Stored items
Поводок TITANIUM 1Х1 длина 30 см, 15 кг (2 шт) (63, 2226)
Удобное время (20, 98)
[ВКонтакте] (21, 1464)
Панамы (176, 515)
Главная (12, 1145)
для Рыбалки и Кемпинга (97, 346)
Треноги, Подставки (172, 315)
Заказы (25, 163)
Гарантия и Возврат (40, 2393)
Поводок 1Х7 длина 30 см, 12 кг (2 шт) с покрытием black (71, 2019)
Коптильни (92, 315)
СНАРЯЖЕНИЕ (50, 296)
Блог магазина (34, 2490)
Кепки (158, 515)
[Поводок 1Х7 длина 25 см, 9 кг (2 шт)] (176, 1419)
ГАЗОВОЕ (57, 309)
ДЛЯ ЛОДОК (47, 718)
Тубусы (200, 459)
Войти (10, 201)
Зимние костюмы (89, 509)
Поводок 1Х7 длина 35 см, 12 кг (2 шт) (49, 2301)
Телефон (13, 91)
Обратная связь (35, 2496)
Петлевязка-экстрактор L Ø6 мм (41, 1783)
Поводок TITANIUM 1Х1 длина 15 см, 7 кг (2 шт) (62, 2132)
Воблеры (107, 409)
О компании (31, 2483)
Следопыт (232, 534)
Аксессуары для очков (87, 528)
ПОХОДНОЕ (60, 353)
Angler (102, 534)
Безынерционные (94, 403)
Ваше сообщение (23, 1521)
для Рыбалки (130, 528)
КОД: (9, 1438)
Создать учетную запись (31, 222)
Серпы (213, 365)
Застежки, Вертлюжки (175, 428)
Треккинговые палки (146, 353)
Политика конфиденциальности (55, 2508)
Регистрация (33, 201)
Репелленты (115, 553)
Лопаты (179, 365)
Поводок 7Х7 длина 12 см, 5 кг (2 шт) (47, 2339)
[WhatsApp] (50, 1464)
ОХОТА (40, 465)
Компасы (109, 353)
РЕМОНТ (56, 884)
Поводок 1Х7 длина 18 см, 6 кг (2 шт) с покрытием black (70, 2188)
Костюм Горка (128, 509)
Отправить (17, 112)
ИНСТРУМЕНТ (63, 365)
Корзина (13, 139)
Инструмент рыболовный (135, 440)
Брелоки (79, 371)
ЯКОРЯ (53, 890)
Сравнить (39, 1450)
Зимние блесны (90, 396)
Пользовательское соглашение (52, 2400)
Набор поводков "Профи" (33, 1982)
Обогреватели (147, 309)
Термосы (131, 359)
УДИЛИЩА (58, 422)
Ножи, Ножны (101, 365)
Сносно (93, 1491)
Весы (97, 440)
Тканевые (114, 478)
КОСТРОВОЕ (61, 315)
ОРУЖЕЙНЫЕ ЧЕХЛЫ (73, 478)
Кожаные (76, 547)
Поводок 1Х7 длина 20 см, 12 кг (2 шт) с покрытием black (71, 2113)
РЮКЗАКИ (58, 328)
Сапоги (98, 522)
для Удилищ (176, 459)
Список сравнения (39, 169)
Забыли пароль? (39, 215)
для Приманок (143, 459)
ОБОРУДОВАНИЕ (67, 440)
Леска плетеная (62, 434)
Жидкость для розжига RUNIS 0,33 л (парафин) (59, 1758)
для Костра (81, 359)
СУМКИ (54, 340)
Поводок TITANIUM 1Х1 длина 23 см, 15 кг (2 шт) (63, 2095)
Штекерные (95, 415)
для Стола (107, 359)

■ Work to be completed ■
Your task is to restate all of the records above word for word.

■ Answer to this exercise ■
Поводок TITANIUM 1Х1 длина 30 см, 15 кг (2 шт) (63, 2226)
Удобное время (20, 98)
[ВКонтакте] (21, 1464)
Панамы (176, 515)
Главная (12, 1145)
для Рыбалки и Кемпинга (97, 346)
Треноги, Подставки (172, 315)
Заказы (25, 163)
Гарантия и Возврат (40, 2393)
Поводок 1Х7 длина 30 см, 12 кг (2 шт) с покрытием black (71, 2019)
Коптильни (92, 315)
СНАРЯЖЕНИЕ (50, 296)
Блог магазина (34, 2490)
Кепки (158, 515)
[Поводок 1Х7 длина 25 см, 9 кг (2 шт)] (176, 1419)
ГАЗОВОЕ (57, 309)
ДЛЯ ЛОДОК (47, 718)
Тубусы (200, 459)
Войти (10, 201)
Зимние костюмы (89, 509)
Поводок 1Х7 длина 35 см, 12 кг (2 шт) (49, 2301)
Телефон (13, 91)
Обратная связь (35, 2496)
Петлевязка-экстрактор L Ø6 мм (41, 1783)
Поводок TITANIUM 1Х1 длина 15 см, 7 кг (2 шт) (62, 2132)
Воблеры (107, 409)
О компании (31, 2483)
Следопыт (232, 534)
Аксессуары для очков (87, 528)
ПОХОДНОЕ (60, 353)
Angler (102, 534)
Безынерционные (94, 403)
Ваше сообщение (23, 1521)
для Рыбалки (130, 528)
КОД: (9, 1438)
Создать учетную запись (31, 222)
Серпы (213, 365)
Застежки, Вертлюжки (175, 428)
Треккинговые палки (146, 353)
Политика конфиденциальности (55, 2508)
Регистрация (33, 201)
Репелленты (115, 553)
Лопаты (179, 365)
Поводок 7Х7 длина 12 см, 5 кг (2 шт) (47, 2339)
[WhatsApp] (50, 1464)
ОХОТА (40, 465)
Компасы (109, 353)
РЕМОНТ (56, 884)
Поводок 1Х7 длина 18 см, 6 кг (2 шт) с покрытием black (70, 2188)
Костюм Горка (128, 509)
Отправить (17, 112)
ИНСТРУМЕНТ (63, 365)
Корзина (13, 139)
Инструмент рыболовный (135, 440)
Брелоки (79, 371)
ЯКОРЯ (53, 890)
Сравнить (39, 1450)
Зимние блесны (90, 396)
Пользовательское соглашение (52, 2400)
Набор поводков "Профи" (33, 1982)
Обогреватели (147, 309)
Термосы (131, 359)
УДИЛИЩА (58, 422)
Ножи, Ножны (101, 365)
Сносно (93, 1491)
Весы (97, 440)
Тканевые (114, 478)
КОСТРОВОЕ (61, 315)
ОРУЖЕЙНЫЕ ЧЕХЛЫ (73, 478)
Кожаные (76, 547)
Поводок 1Х7 длина 20 см, 12 кг (2 шт) с покрытием black (71, 2113)
РЮКЗАКИ (58, 328)
Сапоги (98, 522)
для Удилищ (176, 459)
Список сравнения (39, 169)
Забыли пароль? (39, 215)
для Приманок (143, 459)
ОБОРУДОВАНИЕ (67, 440)
Леска плетеная (62, 434)
Жидкость для розжига RUNIS 0,33 л (парафин) (59, 1758)
для Костра (81, 359)
СУМКИ (54, 340)
Поводок TITANIUM 1Х1 длина 23 см, 15 кг (2 шт) (63, 2095)
Штекерные (95, 415)
для Стола (107, 359)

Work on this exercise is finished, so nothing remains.